Actor-turned-promoter Fred Kohler liked Reggie and put him on televised wrestling matches in the early 50s. Reggie kept a strict and dedicated workout regimen and grew into a brawny and fearsome contender. He developed a “blue collar” persona of a beer-drinking tough guy and he bleached his naturally dark hair to yellow blonde. Reggie gained scores of fans who loved his over-the-top antics in the ring. He began wrestling under the name “Crusher” Lisowski and later just the ominous “The Crusher.” He proved popular through the Midwest circuit, regularly introduced as “The Wrestler That Made Milwaukee Famous.” He delighted fans with his taunts of “turkey neck” and often talked of partying with the “dollies,” drinking beer and dancing the polka.” He bragged that his workouts included running with two beer barrels on his shoulders… that were emptied by the end of his session. Fans ate it up.

After forty-plus years in the ring, Reggie called it a career in 1989. He had been suffering from the effects of multiple surgeries including a heart by-pass. In 2005, Reggie dealt with the removal of a non-cancerous tumor from his brain stem, which left him partially paralyzed.
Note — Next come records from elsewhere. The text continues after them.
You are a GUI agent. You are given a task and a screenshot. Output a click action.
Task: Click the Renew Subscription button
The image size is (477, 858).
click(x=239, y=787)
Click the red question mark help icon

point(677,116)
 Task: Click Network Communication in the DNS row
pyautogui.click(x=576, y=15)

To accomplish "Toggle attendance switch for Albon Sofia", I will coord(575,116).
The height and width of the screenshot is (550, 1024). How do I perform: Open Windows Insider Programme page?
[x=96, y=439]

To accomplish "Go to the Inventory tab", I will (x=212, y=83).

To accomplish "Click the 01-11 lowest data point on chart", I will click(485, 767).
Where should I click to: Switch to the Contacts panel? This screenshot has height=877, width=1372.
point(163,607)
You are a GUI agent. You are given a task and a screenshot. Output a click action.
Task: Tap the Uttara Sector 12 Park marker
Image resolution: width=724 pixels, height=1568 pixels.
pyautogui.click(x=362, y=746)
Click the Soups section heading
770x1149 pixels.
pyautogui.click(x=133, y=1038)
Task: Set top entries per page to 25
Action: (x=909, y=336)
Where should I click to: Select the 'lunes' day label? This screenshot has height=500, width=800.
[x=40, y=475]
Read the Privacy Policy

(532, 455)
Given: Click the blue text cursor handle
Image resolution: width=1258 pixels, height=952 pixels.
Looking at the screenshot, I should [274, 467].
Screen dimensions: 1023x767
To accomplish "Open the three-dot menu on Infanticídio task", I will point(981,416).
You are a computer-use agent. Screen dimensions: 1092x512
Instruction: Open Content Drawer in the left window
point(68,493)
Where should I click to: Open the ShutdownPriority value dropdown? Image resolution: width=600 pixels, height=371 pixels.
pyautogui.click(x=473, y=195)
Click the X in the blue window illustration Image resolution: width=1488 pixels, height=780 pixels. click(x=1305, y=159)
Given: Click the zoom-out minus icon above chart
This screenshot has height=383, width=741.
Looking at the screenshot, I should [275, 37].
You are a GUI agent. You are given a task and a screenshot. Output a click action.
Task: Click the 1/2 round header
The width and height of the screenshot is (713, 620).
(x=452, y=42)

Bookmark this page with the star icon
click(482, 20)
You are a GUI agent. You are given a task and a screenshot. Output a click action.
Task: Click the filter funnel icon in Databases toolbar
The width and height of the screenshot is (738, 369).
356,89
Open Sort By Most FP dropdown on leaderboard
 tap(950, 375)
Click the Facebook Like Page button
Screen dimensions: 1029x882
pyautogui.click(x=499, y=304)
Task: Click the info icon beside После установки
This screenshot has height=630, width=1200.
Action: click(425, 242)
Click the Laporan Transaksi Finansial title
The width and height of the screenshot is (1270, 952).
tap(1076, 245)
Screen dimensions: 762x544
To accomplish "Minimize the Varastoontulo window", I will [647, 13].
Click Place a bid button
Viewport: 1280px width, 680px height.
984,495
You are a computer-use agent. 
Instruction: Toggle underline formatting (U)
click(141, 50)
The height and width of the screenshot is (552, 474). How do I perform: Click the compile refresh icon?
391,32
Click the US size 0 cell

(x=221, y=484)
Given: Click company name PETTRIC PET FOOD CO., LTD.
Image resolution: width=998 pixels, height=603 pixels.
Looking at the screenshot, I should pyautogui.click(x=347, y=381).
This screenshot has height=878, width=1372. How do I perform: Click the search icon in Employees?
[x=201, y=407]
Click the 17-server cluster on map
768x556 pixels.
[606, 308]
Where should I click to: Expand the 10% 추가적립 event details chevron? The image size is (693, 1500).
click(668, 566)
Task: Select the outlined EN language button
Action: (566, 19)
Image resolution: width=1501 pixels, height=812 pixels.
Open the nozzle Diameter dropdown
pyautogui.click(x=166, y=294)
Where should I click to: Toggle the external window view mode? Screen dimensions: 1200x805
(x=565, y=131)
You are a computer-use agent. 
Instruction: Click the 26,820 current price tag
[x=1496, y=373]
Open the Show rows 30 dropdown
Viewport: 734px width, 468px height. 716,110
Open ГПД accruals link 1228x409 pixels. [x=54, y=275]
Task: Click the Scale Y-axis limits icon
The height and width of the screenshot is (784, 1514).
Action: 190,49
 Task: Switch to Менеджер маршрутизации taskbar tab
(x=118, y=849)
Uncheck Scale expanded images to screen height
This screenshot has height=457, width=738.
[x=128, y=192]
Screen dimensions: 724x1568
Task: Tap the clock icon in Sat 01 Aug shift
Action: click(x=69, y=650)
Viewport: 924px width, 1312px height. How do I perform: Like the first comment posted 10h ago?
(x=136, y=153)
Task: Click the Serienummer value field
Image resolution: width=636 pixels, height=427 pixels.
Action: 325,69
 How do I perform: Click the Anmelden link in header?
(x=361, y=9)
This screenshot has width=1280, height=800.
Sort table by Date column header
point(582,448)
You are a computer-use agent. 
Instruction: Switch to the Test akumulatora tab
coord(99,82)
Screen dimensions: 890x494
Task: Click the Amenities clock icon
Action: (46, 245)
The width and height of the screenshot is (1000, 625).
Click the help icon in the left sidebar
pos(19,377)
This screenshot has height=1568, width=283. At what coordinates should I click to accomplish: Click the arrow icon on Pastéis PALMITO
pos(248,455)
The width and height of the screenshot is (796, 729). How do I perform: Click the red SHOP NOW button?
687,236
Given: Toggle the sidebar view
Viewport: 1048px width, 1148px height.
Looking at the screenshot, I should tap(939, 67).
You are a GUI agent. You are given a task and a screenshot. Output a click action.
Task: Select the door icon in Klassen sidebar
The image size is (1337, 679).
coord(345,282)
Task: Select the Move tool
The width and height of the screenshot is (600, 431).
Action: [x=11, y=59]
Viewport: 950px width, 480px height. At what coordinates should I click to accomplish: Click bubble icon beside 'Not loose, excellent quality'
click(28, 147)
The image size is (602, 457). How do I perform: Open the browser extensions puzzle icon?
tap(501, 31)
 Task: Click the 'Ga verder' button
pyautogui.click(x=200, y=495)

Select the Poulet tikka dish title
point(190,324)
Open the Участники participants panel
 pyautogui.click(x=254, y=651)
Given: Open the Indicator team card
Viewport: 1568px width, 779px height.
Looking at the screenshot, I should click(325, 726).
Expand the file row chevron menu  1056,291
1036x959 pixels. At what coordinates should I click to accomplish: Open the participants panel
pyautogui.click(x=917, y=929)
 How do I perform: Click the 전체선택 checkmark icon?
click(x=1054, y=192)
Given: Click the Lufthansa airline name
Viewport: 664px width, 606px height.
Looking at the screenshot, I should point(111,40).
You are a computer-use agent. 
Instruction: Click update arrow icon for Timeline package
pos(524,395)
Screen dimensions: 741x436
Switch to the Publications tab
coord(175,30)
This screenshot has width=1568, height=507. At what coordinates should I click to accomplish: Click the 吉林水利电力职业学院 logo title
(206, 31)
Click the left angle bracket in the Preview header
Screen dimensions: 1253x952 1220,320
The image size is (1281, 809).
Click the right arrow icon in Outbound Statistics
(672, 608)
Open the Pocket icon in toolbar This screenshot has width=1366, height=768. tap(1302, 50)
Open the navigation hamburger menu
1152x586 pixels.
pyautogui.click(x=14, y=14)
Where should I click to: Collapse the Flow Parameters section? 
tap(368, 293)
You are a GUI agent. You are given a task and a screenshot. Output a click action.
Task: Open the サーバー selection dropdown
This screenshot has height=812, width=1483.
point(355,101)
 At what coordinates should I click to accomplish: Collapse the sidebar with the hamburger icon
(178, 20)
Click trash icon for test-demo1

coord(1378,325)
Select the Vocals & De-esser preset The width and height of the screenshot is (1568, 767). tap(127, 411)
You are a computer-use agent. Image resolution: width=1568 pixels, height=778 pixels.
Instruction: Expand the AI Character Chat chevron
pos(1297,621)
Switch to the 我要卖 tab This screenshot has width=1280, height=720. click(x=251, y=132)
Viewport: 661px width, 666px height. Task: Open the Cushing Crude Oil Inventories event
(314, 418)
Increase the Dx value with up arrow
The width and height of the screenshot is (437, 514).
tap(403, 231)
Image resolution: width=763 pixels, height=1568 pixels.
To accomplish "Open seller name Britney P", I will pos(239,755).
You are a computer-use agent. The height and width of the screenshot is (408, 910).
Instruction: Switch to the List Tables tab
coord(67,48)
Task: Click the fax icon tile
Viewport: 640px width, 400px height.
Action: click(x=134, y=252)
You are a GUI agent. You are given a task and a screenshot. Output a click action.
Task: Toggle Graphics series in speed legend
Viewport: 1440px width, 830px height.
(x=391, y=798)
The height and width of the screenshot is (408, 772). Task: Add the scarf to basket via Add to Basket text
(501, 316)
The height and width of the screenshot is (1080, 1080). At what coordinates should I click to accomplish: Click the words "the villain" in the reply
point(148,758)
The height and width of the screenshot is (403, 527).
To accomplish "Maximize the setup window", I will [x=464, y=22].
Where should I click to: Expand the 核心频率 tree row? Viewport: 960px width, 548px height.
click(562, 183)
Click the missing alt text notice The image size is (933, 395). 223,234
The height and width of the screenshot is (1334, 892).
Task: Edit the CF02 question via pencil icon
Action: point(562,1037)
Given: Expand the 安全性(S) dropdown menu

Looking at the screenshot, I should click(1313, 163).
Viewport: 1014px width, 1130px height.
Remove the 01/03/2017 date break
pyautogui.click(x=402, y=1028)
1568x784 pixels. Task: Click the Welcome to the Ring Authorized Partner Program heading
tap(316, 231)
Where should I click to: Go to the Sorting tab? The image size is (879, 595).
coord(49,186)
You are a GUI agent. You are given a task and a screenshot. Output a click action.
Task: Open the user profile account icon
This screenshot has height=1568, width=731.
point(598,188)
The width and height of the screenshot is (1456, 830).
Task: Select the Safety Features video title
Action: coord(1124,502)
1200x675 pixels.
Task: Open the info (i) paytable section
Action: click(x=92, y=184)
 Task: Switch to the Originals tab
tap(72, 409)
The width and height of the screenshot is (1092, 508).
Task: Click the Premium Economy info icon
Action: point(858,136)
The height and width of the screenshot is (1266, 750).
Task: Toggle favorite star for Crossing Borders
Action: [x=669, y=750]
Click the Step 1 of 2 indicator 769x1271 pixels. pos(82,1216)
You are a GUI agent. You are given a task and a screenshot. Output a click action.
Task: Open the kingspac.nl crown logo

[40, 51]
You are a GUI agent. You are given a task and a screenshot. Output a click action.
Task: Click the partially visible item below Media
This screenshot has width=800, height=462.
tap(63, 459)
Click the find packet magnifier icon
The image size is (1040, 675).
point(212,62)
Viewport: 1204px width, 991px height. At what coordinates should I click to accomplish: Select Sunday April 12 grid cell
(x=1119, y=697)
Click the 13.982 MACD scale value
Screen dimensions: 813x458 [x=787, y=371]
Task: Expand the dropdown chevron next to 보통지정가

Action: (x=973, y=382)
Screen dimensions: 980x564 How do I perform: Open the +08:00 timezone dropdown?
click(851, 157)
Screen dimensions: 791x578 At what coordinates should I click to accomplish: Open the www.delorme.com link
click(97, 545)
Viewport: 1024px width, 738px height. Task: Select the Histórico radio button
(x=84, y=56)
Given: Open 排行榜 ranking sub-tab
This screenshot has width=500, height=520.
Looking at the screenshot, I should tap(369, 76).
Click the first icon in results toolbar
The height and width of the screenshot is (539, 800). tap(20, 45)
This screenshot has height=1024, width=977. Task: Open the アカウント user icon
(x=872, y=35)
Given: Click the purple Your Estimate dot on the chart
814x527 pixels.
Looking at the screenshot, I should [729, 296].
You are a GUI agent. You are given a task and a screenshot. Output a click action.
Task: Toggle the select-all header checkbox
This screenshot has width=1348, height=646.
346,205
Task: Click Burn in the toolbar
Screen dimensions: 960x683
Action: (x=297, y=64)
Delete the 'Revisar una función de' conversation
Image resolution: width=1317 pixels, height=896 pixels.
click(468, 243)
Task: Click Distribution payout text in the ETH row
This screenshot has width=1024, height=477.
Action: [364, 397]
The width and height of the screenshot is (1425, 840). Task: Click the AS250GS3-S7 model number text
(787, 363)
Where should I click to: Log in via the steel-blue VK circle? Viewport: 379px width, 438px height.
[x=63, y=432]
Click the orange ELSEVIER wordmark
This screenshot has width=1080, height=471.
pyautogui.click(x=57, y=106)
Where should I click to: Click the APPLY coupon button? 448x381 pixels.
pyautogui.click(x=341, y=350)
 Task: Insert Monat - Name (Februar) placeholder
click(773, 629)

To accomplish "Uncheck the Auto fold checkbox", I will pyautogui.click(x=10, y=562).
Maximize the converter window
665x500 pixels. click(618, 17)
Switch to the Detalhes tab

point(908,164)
After the death of his wife of 55 years, Reggie lived out his remaining days in a nursing facility. He passed away in October 2005 at the age of 79. He was survived by four children, nine grandchildren and a great-granddaughter. Despite his long-time “in-character” claims, Reggie never liked drinking beer.

In 1964, Minneapolis garage band The Novas honored Reggie with a song called “The Crusher.” It was later covered by psychobilly rockers The Cramps and regularly featured on the Dr. Demento radio show.